Which rock music lover from the 70s hasn't found themselves at least once in their life listening to songs like "Fly to the Rainbow", "In Trance", or "Will Burn the Sky", authentic masterpieces inheriting from a great historical band called Scorpions?
Setting aside the metamorphosis of this band, which, at the start of the 80s, would take on a much more commercial and questionable musical line, branding a clear and irreversible break from the past, it is important to remember that a fundamental role in the composition of those tracks (and many others) just mentioned was played by the active presence of Mr. Uli Jon Roth, a giant talent of the 6 strings and, according to many critics, perhaps the best disciple and interpreter of the spiritual and artistic legacy of Jimi Hendrix.
It was 1979 when, after the release of the magical "Tokyo Tapes", a double live album that encapsulates and in a certain sense permanently closes that magical cycle of the Scorpions, Uli Roth embarked on a solo career, leaving fame and success to continue on a path of music that was absolutely non-commercial, where his guitar would resonate with compositions of a true master.
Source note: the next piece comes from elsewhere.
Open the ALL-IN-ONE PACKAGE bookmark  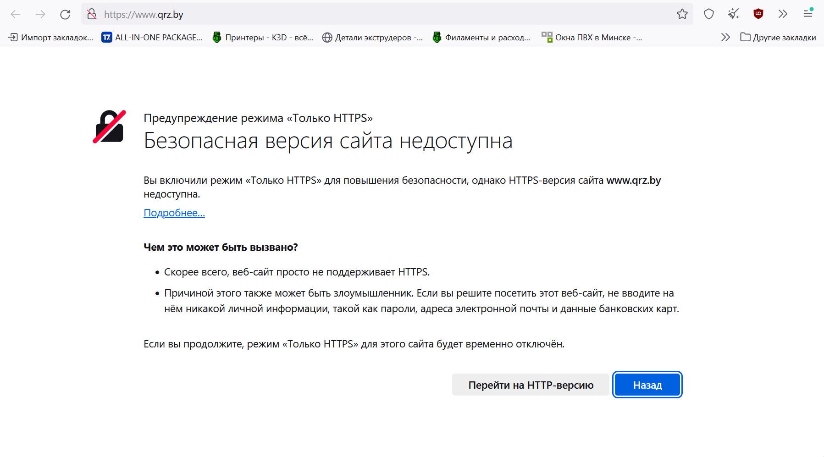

That very year, under the name Electric Sun, he released his first solo album "Earthquake", which already showcased very high-class ideas with tracks like "Japanese Dream", but it was only in 1981 that his true masterpiece titled "Firewind" was released.
Nine tracks that resonate as a true tribute to Jimi Hendrix, but from an entirely personal perspective, ranging from properly blues atmospheres and sounds as in "Cast Away Your Chains", to the seductive melodies of "I'll Be Loving You Always" where the guitar magically seems to evoke notes from "Bold as Love" and "Little Wing", up to the classical "Fire Wind". Also extremely touching are "Children Of The Sea" and "Chaplin And I", the latter featuring a wonderful showcase of classical guitar as the sonic backdrop, and finally, a very complex solo piece titled "Hiroshima", divided into many parts (Enola Gay, Tune Of Japan, Attack, Lament), a magnum opus that manages to revive all the emotions that can arise from a bombing, making the guitar scream and vibrate at times as only Jimi Hendrix could.
Listening to many reputed guitarists, the so-called virtuosos of today, I can't help but think how they are often empty and soulless, while listening to Uli Roth (who also participated in the G3 with Satriani and Shenker in 1998 proving his immense class) I can think of only one thing: this is true ART.